◆ **PASSAGE SHOWN**
◆ ◆ ◆ ◆
Tulus – Fandens Kall Review

I hate secret beef. Here I was, reviewing in a vacuum, thinking my terrible tastes didn’t affect anyone. It turns out that I had offended the unfuckwithable Dr. A.N. Grier. While it’s imperative we do our research on the bands we review, I somehow missed that Tulus is sister act to two particularly formidable Norwegian black metal acts: Khold and Sarke. While I appreciated the act’s three decades of black metal, I did not anticipate the spidery tendrils to other excellent veteran acts, all of whom I collectively curb-stomped with my thumping of 2020’s Old Old Death. Oops. It all comes full circle, cuz Tulus is back, baby.

For the uninitiated, Tulus has been around since ’91, 1996 debut full-length Pure Black Energy considered a cult classic of early black metal. Although taking a six-year break between 2000 and 2006, the trio has amassed six full-lengths and a compilation over the project’s career. While my experience with Tulus is limited, I criticized Old Old Death for its utter lack of progression since ’96. With seventh outing Fandens Kall,1 I don’t know if Old Old Death was a fluke or I was young and incompetent or they listened, but 2023 finds these second-wave veterans well.

My biggest criticism of Old Old Death was its paper-thin sound, that Blodstrup’s guitar was too clean to play with Crowbel’s thick and juicy bass, withering under his own formidable vocals. It has been addressed in Fandens Kall, with a thicker guitar tone, Tulus now has fight and bite from all angles. This makes for a lethal combination, with selections like the opening title track and “Slagmark” oozing serious groove, while “Lek” and “Allstøtt” take advantage of the kvlt vibe with filthy tremolo, thrashy pace, and plodding rhythms, and solos add a climactic feel to “Lek” and “Isråk.” Tracks like “Samuelsbrenner” and “Bloddråpesvermer” slow things down to an ominous crawl, focusing on acoustic passages and piano, respectively, to suggest solemn waters alongside big sprawling riffs, while closer “Barfrost” embraces the acoustic alongside Blodstrop’s ominous spoken word. Most intriguing of the bunch is “Sjelesmerte,” which takes on a nearly country vibe, a train beat and walking basslines injecting a jolt of color to the kvlt black. Tulus offers solid performances from all fronts, with formidable vocals, nimble guitar riffs, impressive bass, and Sarke’s solid percussion to attack the senses with second-wave insanity, enhanced by a more solid mix.
◆ ◆ ◆ ◆
◆ **PROVIDED INFORMATION**

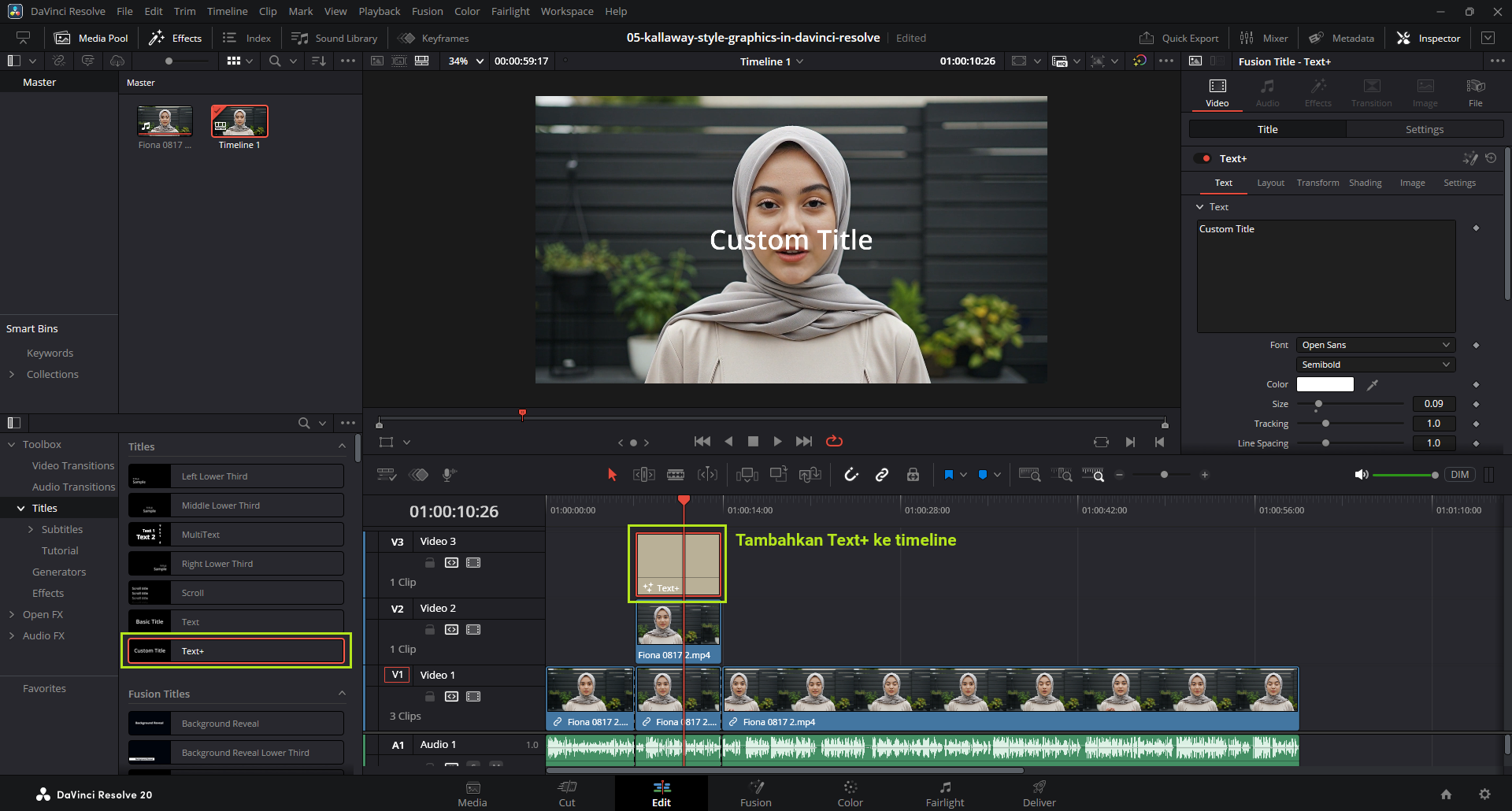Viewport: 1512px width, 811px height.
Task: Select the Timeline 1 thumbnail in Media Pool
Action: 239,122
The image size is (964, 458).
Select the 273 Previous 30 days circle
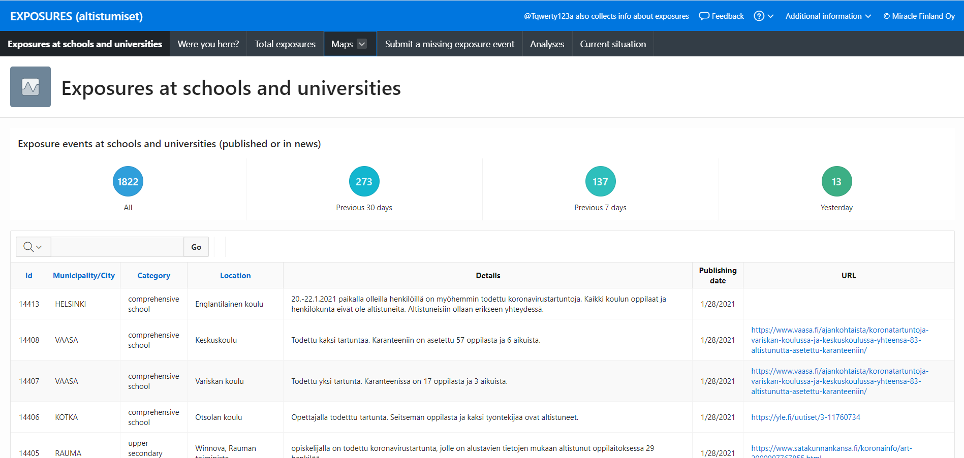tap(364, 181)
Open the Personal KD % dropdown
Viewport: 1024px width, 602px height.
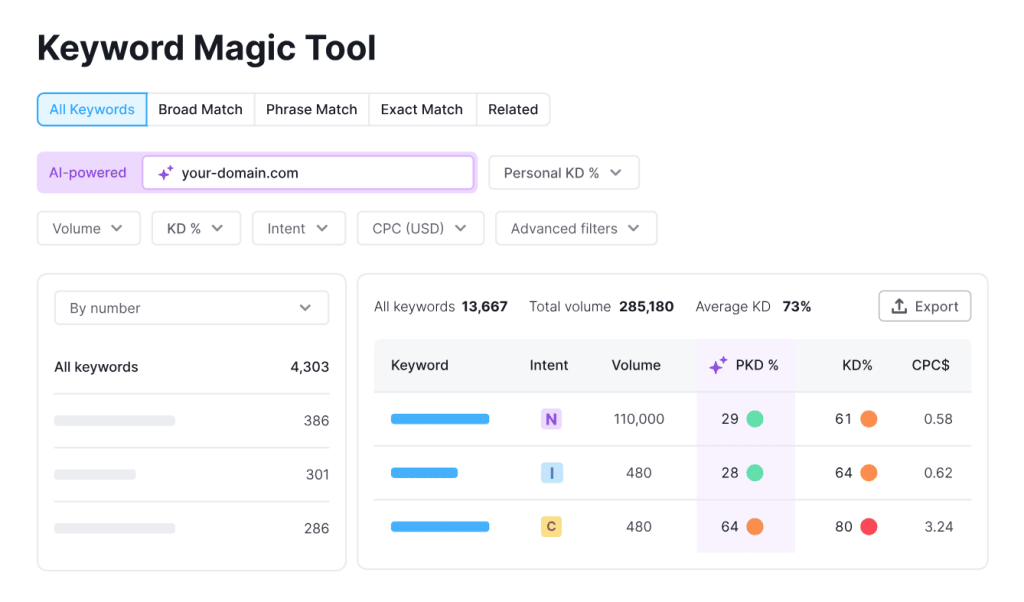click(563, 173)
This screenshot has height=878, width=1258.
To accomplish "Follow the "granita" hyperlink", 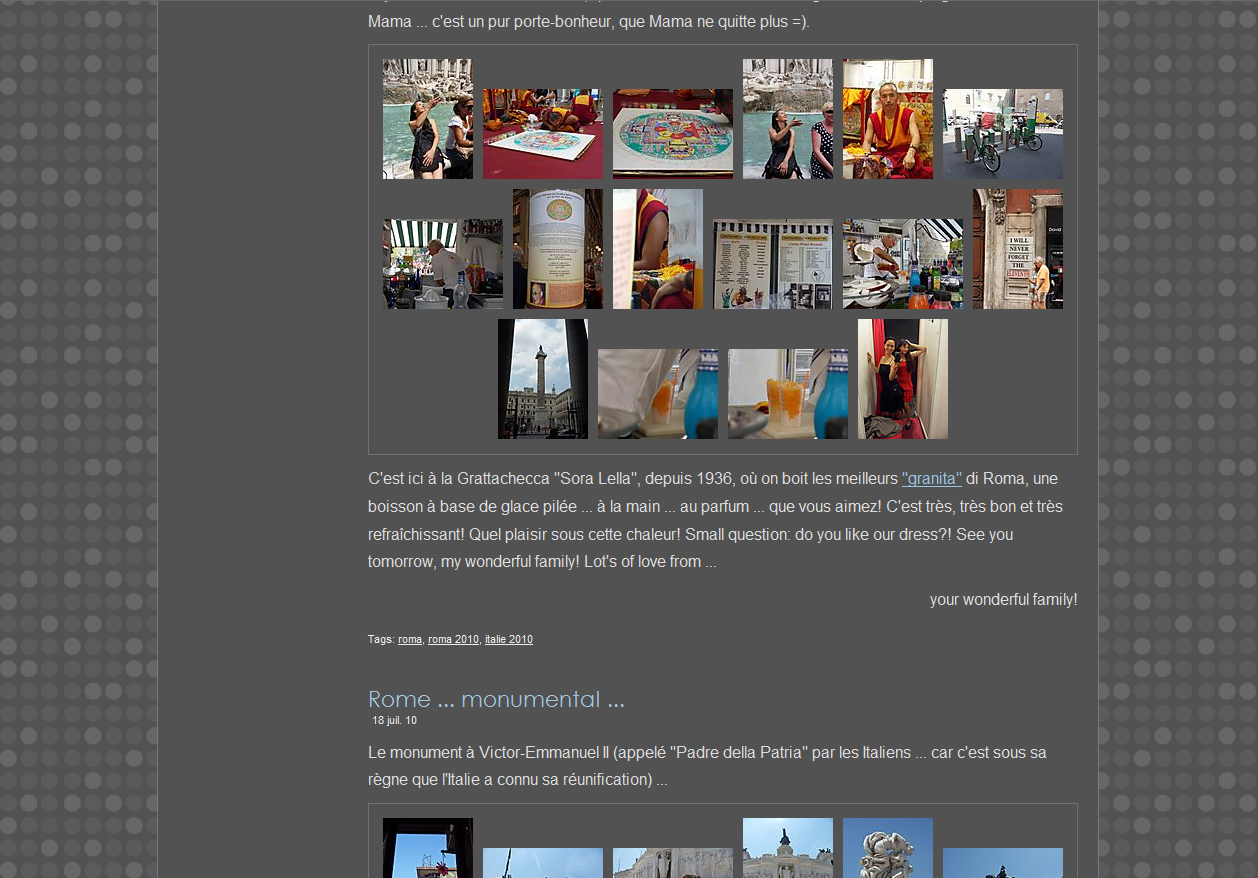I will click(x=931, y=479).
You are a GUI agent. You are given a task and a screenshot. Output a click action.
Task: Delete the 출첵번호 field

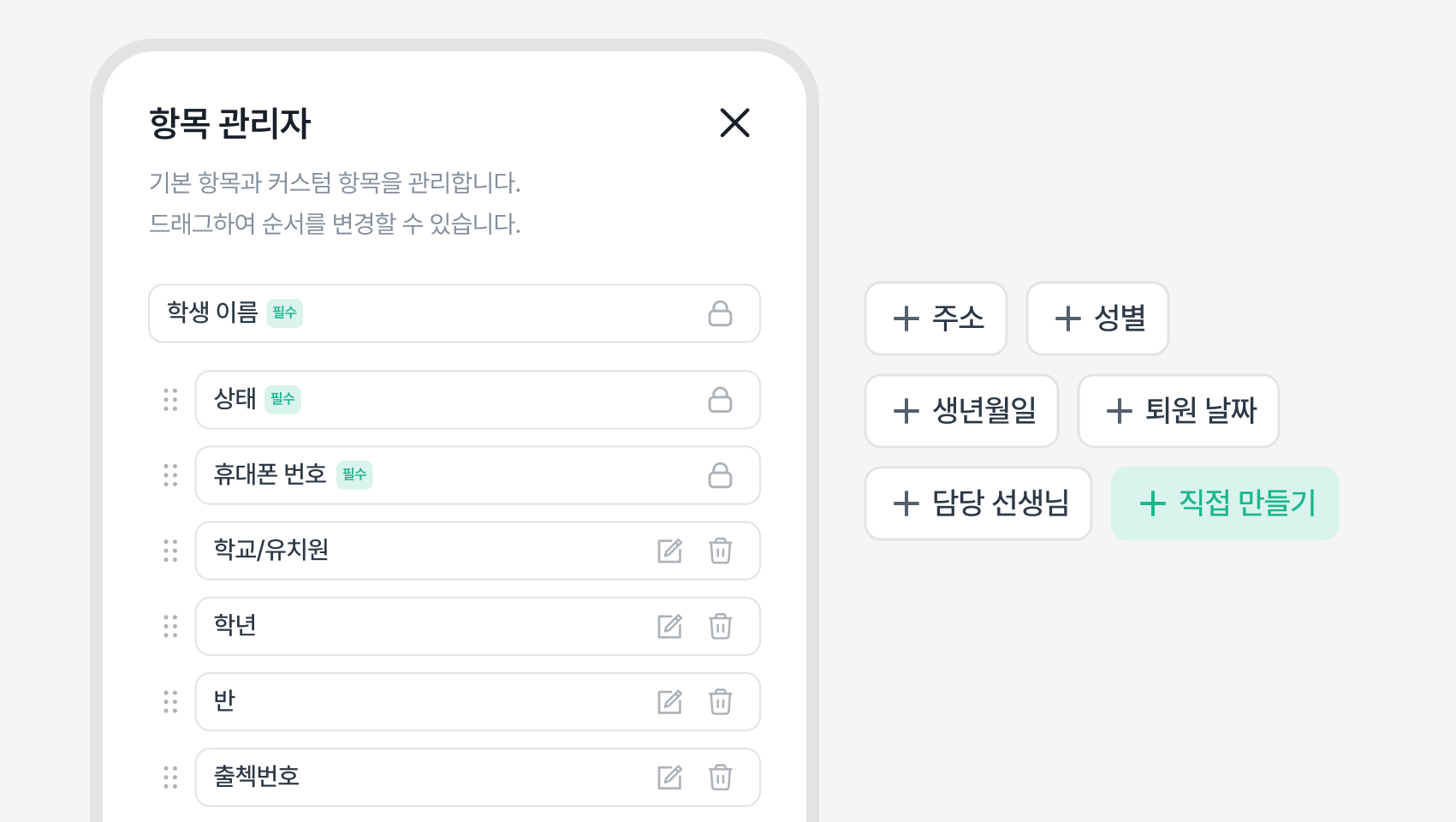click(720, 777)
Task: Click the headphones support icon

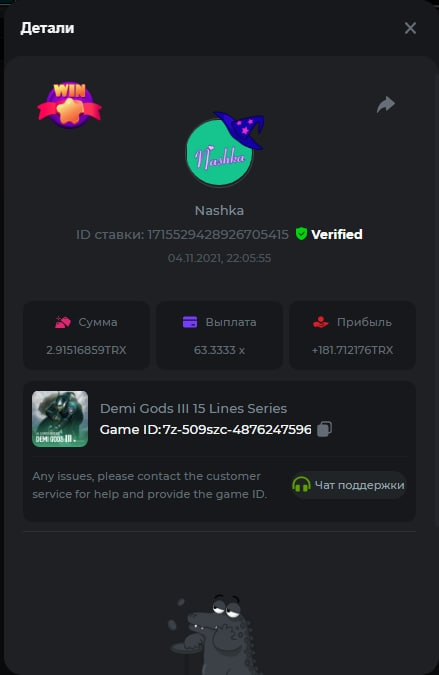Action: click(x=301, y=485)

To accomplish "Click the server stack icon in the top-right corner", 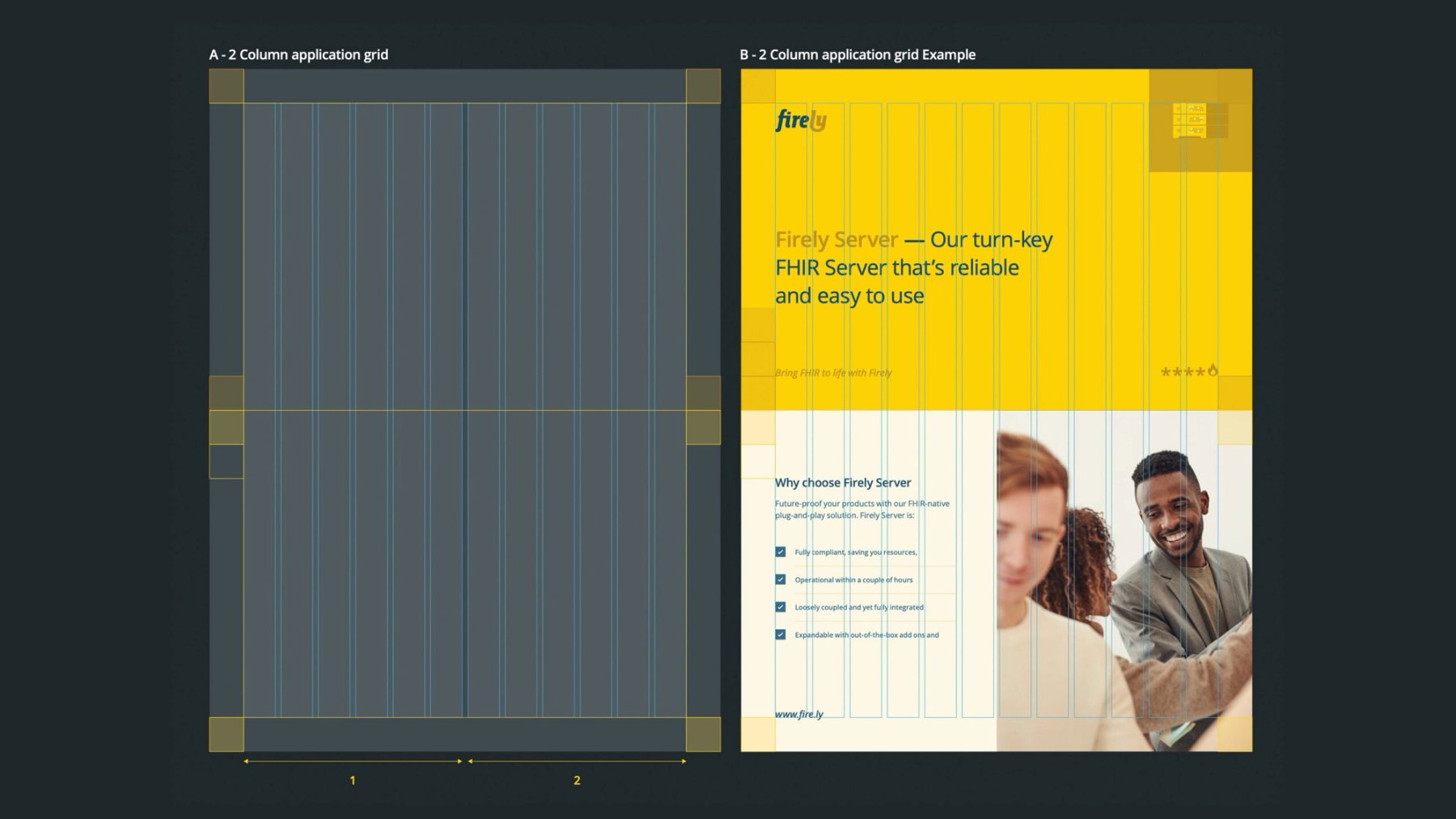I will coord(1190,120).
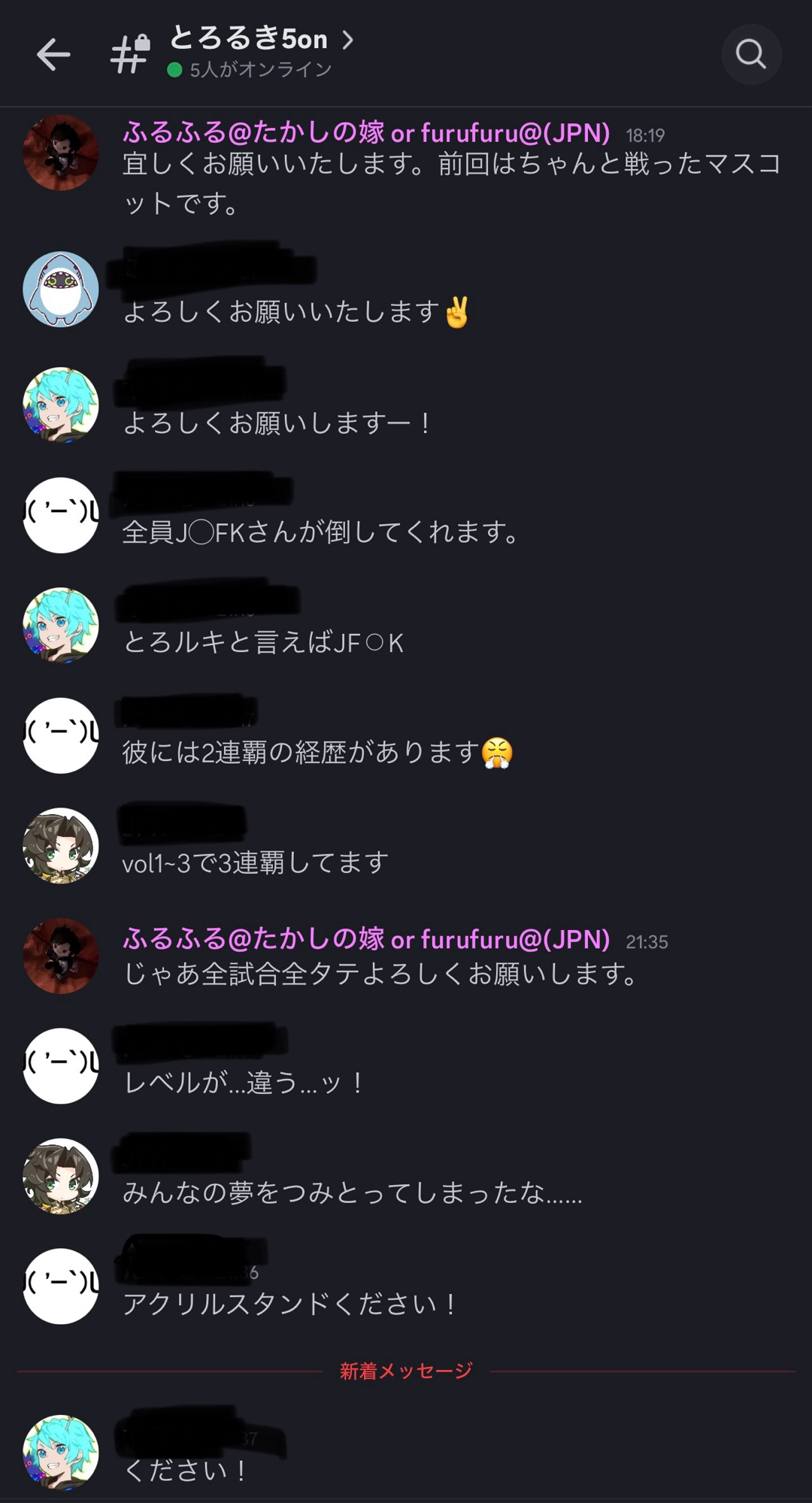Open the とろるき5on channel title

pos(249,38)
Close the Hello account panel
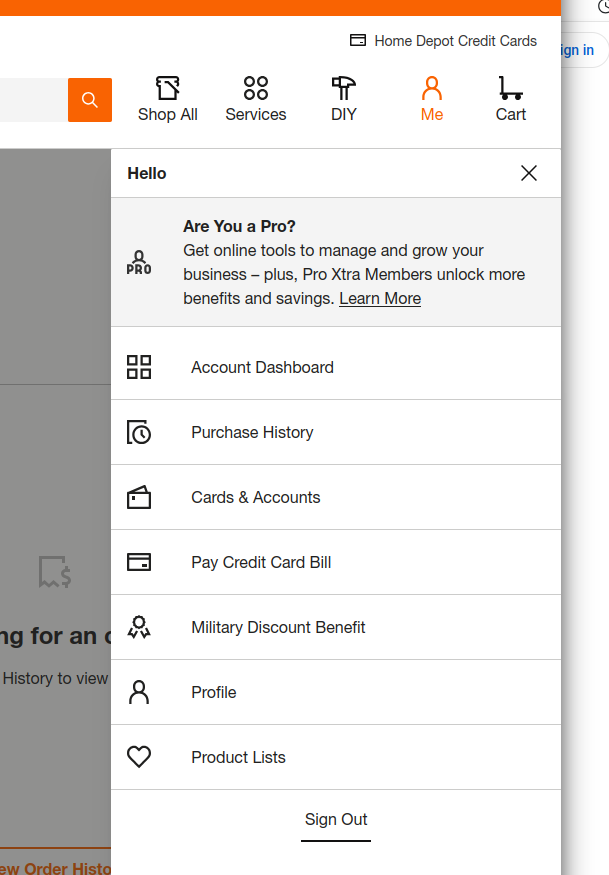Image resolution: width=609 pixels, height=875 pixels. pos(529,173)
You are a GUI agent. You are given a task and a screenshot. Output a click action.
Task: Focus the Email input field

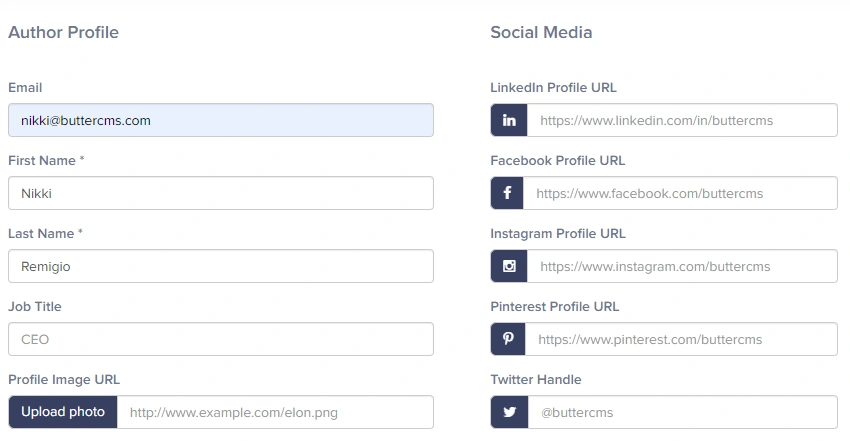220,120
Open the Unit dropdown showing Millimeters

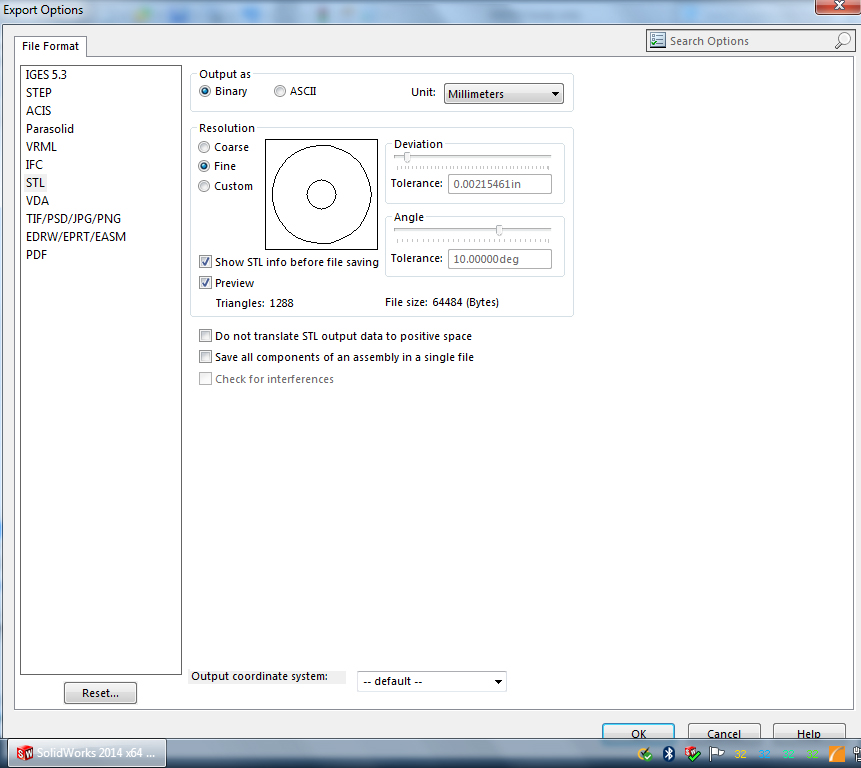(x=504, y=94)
◆ ◆ ◆ ◆
◆ **SET TASKS**
1. In the Tulus review, what is the name of the band's 1996 debut full-length?
2. Pick up the Tulus review at the point where it stops and keep writing it.
The records come from a different source than the review.

◆ **ANSWER LIST**
1. Pure Black Energy

2.
What sets Tulus back from truly shining with Fandens Kall is the same issue with its predecessor: lack of direction. While it’s a massive improvement over Old Old Death, where each song gets its time to shine, it nonetheless feels like a compilation of Tulus’ “best-ofs,” offering thrash-tinged second-wave black metal but little else. The subtle hints of experimentation may be divisive in themselves, but also occur entirely in the back half of Fandens Kall, making thrashy banger “Snømyrkre” stick out with its jarring kickass thrash riffs in context to the songs that utilize acoustic guitar, piano, or country tropes. This presents a bit of a conundrum: if experimentation only occurs in the second act, Fandens Kall would feel inconsistent; but as is, it makes an otherwise solid song feel overly simplistic by comparison. Otherwise, there are tracks that don’t stick as much as they ought to: the riff in “Isråk” gets old pretty quickly after so many iterations, the sprawling riffs in “Samuelsbrenna” cannot measure up to the acoustic passages, and the song pales in comparison to the more balanced piano inclusion in “Bloddråpesvermer,” while the riffs of “Allstøtt” need more fleshing out to make an impact.

Ultimately, I’m just nitpicking. Tulus is not about challenging your thoughts on second-wave black metal, but they’ll do a damn good job kicking your teeth in – improving everything that Old Old Death suffered from. Channeling the Darkthrone and Mayhem worship in a way that’s singularly kickass, leaving the kvlt shenanigans for Khold and the blistering speed for Sarke, Fandens Kall’s beauty is its simplicity and brief thirty-three-minute runtime. Roiling bass adds distinction to a relatively standard black metal sound, with just enough experimentation to make it go down smoothly. I was wrong about this band,2 not that Tulus needs my apology. Fandens Kall has my number.

Rating: 3.0/5.0
DR: 7 | Format Reviewed: 320 kbps mp3
Label: Soulseller Records
Website: facebook.com/tulusband
Releases Worldwide: February 17th, 2020

Show 2 footnotes

  1. Norwegian for “Hell’s calling.”
  2. Not about Old Old Death tho.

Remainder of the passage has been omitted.